Cuando nos íbamos a dormir «unos estaban con música, otros bromeando, cantando, leyendo en el círculo de análisis. Estábamos compartiendo ideas, pues», recuerda este joven, que hasta agosto pasado empuñaba un fusil como miembro de un grupo de milicias de autodefensa comunitaria.
«Algunos ‘compas’ se van»
Además de su objetivo de ser profesor rural, Ernesto dice tener la misión de impedir a toda costa el cierre de la escuela de Ayotzinapa y de una docena de centros similares en el país que son parte de una federación de estudiantes campesinos.
En esa misma escuela se formaron los líderes guerrilleros Lucio Cabañas y Genaro Vázquez. Estas aulas son el último reducto de un proyecto educativo para el campo creado al término de la Revolución Mexicana de inicios del siglo pasado.

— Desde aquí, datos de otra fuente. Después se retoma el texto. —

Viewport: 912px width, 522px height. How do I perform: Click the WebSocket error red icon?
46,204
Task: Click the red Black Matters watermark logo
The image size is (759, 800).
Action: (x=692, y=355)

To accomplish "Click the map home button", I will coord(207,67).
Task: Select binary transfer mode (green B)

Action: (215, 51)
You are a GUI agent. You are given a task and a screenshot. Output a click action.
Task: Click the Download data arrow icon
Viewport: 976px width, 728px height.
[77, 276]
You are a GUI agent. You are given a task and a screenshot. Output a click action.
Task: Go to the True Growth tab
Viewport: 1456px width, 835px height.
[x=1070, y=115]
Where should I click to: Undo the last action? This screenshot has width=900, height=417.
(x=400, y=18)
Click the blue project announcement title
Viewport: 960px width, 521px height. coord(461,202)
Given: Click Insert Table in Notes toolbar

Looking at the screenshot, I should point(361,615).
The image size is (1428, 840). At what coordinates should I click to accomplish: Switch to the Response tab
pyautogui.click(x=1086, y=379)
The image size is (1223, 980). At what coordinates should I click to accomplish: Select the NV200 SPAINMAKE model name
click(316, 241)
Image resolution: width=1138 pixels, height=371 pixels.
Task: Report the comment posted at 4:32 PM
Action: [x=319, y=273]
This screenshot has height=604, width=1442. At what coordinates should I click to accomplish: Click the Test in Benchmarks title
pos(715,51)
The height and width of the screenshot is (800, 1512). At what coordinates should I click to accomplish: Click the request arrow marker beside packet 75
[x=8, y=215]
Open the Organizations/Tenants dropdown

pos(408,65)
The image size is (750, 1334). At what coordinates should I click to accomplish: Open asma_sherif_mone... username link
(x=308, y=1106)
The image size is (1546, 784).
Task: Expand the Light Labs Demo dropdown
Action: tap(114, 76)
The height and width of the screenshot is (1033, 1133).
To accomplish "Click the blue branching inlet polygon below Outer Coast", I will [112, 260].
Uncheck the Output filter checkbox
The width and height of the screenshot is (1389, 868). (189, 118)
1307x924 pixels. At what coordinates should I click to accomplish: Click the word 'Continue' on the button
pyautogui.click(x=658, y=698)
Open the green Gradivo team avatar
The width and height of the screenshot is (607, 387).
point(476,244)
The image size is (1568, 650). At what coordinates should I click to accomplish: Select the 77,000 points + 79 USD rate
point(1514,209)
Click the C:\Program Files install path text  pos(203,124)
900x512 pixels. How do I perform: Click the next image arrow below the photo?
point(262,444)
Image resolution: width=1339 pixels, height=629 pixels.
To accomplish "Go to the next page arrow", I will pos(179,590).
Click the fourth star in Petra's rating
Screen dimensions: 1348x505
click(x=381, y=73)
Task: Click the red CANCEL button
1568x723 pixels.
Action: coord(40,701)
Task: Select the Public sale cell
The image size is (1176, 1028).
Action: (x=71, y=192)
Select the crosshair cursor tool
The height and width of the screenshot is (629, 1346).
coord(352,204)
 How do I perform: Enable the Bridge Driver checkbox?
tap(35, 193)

Los alumnos de estas escuelas públicas y radicales están acostumbrados a exigir con métodos contundentes, incluso violentos, que el gobierno las mantenga vivas. La noche de los ataques, los 43 estudiantes se habían apropiado de varios autobuses en Iguala para regresar a Ayotzinapa. El alcalde, vinculado con un cártel narcotraficante, ordenó el ataque porque temía que los jóvenes fueran a boicotear un acto público de su esposa, según la fiscalía.
Las familias de los 43 desaparecidos obtuvieron el miércoles el compromiso del presidente Enrique Peña Nieto para «redignificar» a estas escuelas.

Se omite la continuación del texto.